The manager of a large semiconductor production department expressed his disdain for the cost information he was presently given:
“Cost variances are useless to me. (We will study cost variances in later chapters. For the purposes of this case, it is sufficient to recognize that a cost variance represents the difference between the cost actually assigned to a production department and the cost that was expected or budgeted for that department.) I don’t want to ever have to look at a cost variance, monthly or weekly. Daily, I look at sales dollars, bookings, and on-time delivery (OTD)—the percent of orders on time. Weekly, I look at a variety of quality reports including the outgoing quality control report on items passing the final test before shipment to the customer, in-process quality, and yields. Yield is a good surrogate for cost and quality. Monthly, I do look at the financial reports. I look closely at my fixed expenses and compare these to the budgets, especially on discretionary items like travel and maintenance. I also watch headcount.

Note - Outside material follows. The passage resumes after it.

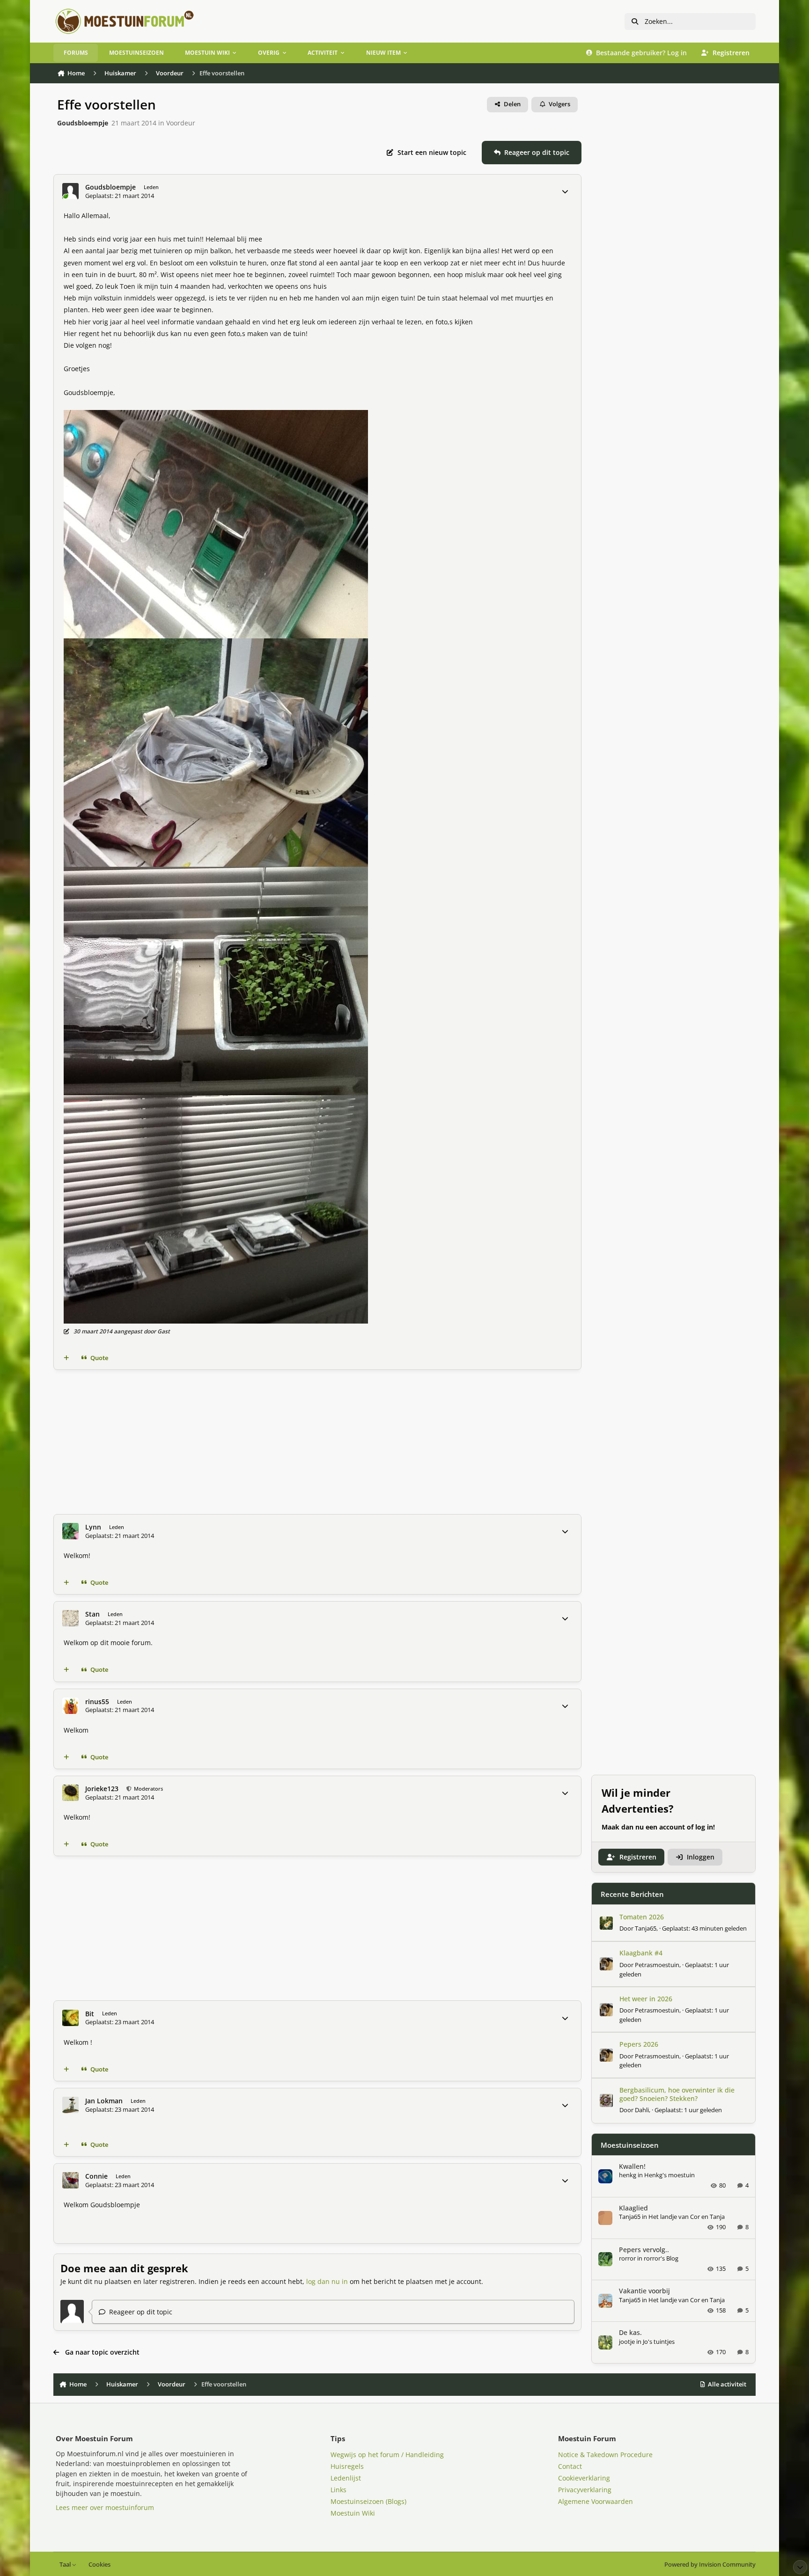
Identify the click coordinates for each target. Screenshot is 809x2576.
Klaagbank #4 (640, 1952)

But the financial systems still don’t tell me where I am wasting money. I expect that if I make operating improvements, costs should go down, but I don’t worry about the linkage too much. The organizational dynamics make it difficult to link cause and effect precisely.”
Comment on this production manager’s assessment of his limited use for financial and cost summaries of performance. For what purposes, if any, are cost and financial information helpful to operating people? How should the management accountant determine the appropriate blend between financial and non-financial information for operating people?